We addressed some of these issues during the Spring 2011 semester. The two textbooks are recommended readings rather than required texts. Instead of three short oral presentations there is a single extended (50 minutes) presentation for each student; this allows an in depth discussions of one or more papers, followed by questions and answers.

At the beginning of the class the instructor provided a list of topics and papers; this list included seminal papers, some written by Turing award winners, as well as, surveys of important areas of computer science. The students were asked to choose topics from this list or discuss with the instructor the possibility of presenting topics related to their research interests. This turned out to be a very good idea; the majority of the presentations were of a very high quality; they showed the enthusiasm of the students for their research and generated interesting discussions. The students are required to do a literature search and identify important resources for each topic they present.
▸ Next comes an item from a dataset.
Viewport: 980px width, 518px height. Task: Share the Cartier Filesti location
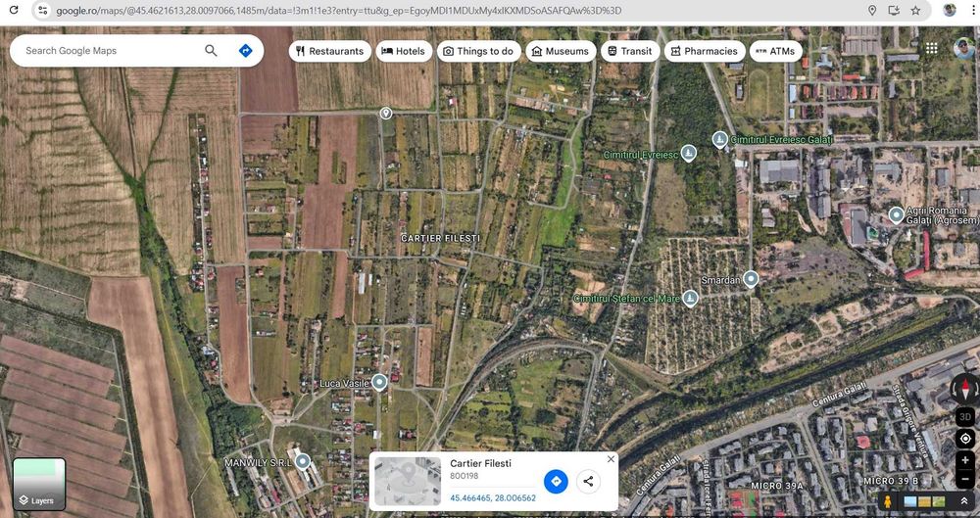click(x=588, y=481)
The majority of presentations cover multiple recent papers rather than being based on a 3-4 page section in the 1990 textbook. Ethics questions and the impact of computer science and technology are addressed throughout the semester, as well as in several dedicated presentations. All presentations, as well as, the links to additional readings for each presentation are posted on the class Web site, which became a resource for students to broaden their horizons.

The topics selected by the students covered a broad range of areas of computer science including: Algorithms (5); Computer architecture (3); Distributed systems (4); Programming languages and Systems (5); Computer security (3); Intelligent systems (3), The Web (2), and so on. This selection of topics allowed the students to follow the process of technological and theoretical changes and their impact for many areas of computer science. Virtually all presentations discussed the impact of technological changes and the role of computer science. Two student presentations and one of the final lectures were dedicated to ethical aspects of computer science; other students addressed this topic in their presentations whenever the topic permitted.

During the first week of the class, the instructor presented a talk on how to make good presentations; throughout the semester he discussed with the students the contents of their presentations and suggested additional readings for selected topics. At the last session the students were encouraged to suggest improvements to the class.

The class attendance was very high and the students showed interest in the topic presented, as indicated by the fair number of questions during and after each presentation. Many CS students are involved in undergraduate research and their interest in research was stimulated.